Stem-loop formation drives RNA folding in mechanical unzipping experiments

TL;DR

This study uses optical tweezers to measure RNA free energies and reveals that stem-loop formation significantly influences RNA folding pathways and hysteresis during mechanical unzipping experiments.

Contribution

It introduces a method to accurately derive RNA nearest-neighbor base pair energies and demonstrates the role of stem-loops in RNA folding dynamics.

Findings

Quantified RNA free energies with 0.1 kcal/mol precision.

Identified stem-loops as key kinetic traps in RNA folding.

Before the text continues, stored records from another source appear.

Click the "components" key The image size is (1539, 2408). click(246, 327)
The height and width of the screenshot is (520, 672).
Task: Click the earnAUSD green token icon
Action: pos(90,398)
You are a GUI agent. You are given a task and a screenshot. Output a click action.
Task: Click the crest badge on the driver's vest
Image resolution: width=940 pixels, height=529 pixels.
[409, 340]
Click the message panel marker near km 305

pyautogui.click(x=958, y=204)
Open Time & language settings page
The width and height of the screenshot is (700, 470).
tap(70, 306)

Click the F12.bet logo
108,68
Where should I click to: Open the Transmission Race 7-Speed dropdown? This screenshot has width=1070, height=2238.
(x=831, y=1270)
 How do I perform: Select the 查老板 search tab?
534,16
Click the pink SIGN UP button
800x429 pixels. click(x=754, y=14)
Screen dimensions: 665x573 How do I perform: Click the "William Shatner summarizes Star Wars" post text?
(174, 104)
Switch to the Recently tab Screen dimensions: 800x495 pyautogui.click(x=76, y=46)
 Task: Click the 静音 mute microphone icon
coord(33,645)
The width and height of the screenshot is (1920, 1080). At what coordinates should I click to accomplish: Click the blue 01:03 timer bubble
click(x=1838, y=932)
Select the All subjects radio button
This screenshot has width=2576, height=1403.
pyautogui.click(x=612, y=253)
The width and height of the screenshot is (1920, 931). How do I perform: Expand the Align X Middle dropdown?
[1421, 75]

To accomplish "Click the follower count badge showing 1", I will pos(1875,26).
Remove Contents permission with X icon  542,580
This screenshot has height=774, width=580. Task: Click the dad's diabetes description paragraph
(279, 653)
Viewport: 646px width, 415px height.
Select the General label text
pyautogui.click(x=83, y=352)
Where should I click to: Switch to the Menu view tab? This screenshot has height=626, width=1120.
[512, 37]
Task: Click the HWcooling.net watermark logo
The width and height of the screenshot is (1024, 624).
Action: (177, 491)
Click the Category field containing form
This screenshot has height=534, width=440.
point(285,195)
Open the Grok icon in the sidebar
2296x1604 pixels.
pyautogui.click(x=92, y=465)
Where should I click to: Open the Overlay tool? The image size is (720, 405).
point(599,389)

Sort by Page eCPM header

Showed equivalence of sodium and magnesium salt effects at the NNBP level.

Abstract

Accurate knowledge of RNA hybridization is essential for understanding RNA structure and function. Here we mechanically unzip and rezip a 2-kbp RNA hairpin and derive the 10 nearest-neighbor base pair (NNBP) RNA free energies in sodium and magnesium with 0.1 kcal/mol precision using optical tweezers. Notably, force-distance curves (FDCs) exhibit strong irreversible effects with hysteresis and several intermediates, precluding the extraction of the NNBP energies with currently available methods. The combination of a suitable RNA synthesis with a tailored pulling protocol allowed us to obtain the fully reversible FDCs necessary to derive the NNBP energies. We demonstrate the equivalence of sodium and magnesium free-energy salt corrections at the level of individual NNBP. To characterize the irreversibility of the unzipping-rezipping process, we introduce a barrier energy landscape of the stem-loop structures forming along the complementary strands, which compete against the formation of the native hairpin. This landscape correlates with the hysteresis observed along the FDCs. RNA sequence analysis shows that base stacking and base pairing stabilize the stem-loops that kinetically trap the long-lived intermediates observed in the FDC. Stem-loops formation appears as a general mechanism to explain a wide range of behaviors observed in RNA folding.